As of right now, CityDao owns a piece of land in Wyoming, United States. The organization’s concept has been authorized by the state, which has recognised it as a legitimate LLC.


Credit: Imgflip

Cost Of CityDao

It’s not always cheap to be a part of something as big as the blockchain city. Citizenship might be obtained for as little as 1ETH within the first month. When the First Citizen was auctioned off and sold for a little over 6 ETH, it was the most expensive Founding citizenship available.

Those numbers have now been updated. Because each of these certificates is a non-fungible token, their value will rise as more people buy them.

Founders’ citizenship is now available on OpenSea, an NFT platform that is backing the CityDao project. It costs 28 ETH (about $123,000).

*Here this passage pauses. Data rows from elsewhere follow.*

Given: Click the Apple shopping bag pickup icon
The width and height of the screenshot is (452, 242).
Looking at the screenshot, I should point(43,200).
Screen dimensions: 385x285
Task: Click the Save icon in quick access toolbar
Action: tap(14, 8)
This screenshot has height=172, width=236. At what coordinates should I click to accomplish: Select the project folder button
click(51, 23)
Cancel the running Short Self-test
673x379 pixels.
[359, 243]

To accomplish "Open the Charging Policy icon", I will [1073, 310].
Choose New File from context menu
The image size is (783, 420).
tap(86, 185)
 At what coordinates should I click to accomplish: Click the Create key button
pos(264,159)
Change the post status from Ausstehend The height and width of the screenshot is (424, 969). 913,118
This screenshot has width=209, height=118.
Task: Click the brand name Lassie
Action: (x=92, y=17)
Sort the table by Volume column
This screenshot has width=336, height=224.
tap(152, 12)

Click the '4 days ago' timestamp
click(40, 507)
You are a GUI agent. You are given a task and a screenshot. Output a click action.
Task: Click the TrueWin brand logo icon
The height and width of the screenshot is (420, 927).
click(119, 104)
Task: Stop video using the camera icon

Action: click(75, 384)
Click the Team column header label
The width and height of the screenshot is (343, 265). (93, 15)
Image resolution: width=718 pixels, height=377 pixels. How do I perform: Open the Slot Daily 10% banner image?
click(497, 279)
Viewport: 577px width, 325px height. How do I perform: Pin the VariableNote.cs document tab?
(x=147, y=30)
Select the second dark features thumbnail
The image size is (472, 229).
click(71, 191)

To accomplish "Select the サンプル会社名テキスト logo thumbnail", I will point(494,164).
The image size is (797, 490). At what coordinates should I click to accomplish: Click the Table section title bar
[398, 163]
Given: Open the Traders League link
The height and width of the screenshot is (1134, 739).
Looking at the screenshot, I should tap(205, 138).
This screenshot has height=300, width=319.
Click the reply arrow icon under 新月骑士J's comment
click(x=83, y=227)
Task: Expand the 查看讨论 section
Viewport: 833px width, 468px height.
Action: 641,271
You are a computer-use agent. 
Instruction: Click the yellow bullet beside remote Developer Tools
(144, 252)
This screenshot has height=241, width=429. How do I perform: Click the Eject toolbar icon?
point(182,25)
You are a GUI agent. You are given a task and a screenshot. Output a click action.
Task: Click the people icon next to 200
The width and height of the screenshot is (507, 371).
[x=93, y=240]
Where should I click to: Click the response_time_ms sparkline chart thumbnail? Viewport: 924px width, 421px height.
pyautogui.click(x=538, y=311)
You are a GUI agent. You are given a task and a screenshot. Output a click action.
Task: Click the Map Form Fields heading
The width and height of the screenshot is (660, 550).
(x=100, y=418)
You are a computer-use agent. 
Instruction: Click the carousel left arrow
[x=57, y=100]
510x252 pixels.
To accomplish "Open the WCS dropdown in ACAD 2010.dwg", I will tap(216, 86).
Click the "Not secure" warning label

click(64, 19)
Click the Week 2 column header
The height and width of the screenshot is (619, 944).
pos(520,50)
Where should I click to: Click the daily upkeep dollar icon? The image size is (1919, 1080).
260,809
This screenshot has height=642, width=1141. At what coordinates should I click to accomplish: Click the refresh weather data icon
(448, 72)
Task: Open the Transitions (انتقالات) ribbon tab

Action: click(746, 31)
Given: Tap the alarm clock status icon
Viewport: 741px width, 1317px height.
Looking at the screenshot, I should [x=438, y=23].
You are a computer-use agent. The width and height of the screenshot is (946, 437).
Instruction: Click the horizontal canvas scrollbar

First Citizenship and naming the territories would cost roughly 1,200 ETH (about 5.2 million USD).

CityDao’s Smart Contract

The most intriguing aspect about CityDao is this. When it comes to NFT tokenization, most people choose ERC-721.

Despite its technological mer

its, the ERC-1155 is commonly misunderstood by those who are unfamiliar with the concept of NFT ownership. The idea of being the only one in the world is more than just a matter of pride or creative confidence.

Using the ERC-721 standard, a single NFT can be verified. Each code set requires its own item. The ERC-1155 solves this problem by grouping tokens together, whether they are NFTs or fungible, to save space on the network. Increased productivity comes at the expense of the uniqueness that an NFT is supposed to provide.

Although there have been concerns, we can only wait and see if the developers would negotiate in the future.


CityDao: The New Ethereum Blockchain Challenger

Credit: Imgflip

Conclusion: Final Thoughts!

In the future, when CityDao gets more attention and support, these values are going to skyrocket. An entire pension might be wiped out in just a few years by the cost of basic citizenship.

That’s a good thing for the dreamers because it’s taking a long time. At the most leisurely pace, the number of users is slowly approaching the 10,000 mark. There’s still time to weigh the benefits and drawbacks of making such a significant investment.





Disclaimer: The views expressed in The Coin Times are solely those of the authors cited. It does not constitute The Coin Times recommendation to buy, sell, or hold any investment. Before making any financial decisions, it is recommended that you undertake your own research. Use the information supplied at your own risk. For additional information, please see the Disclaimer.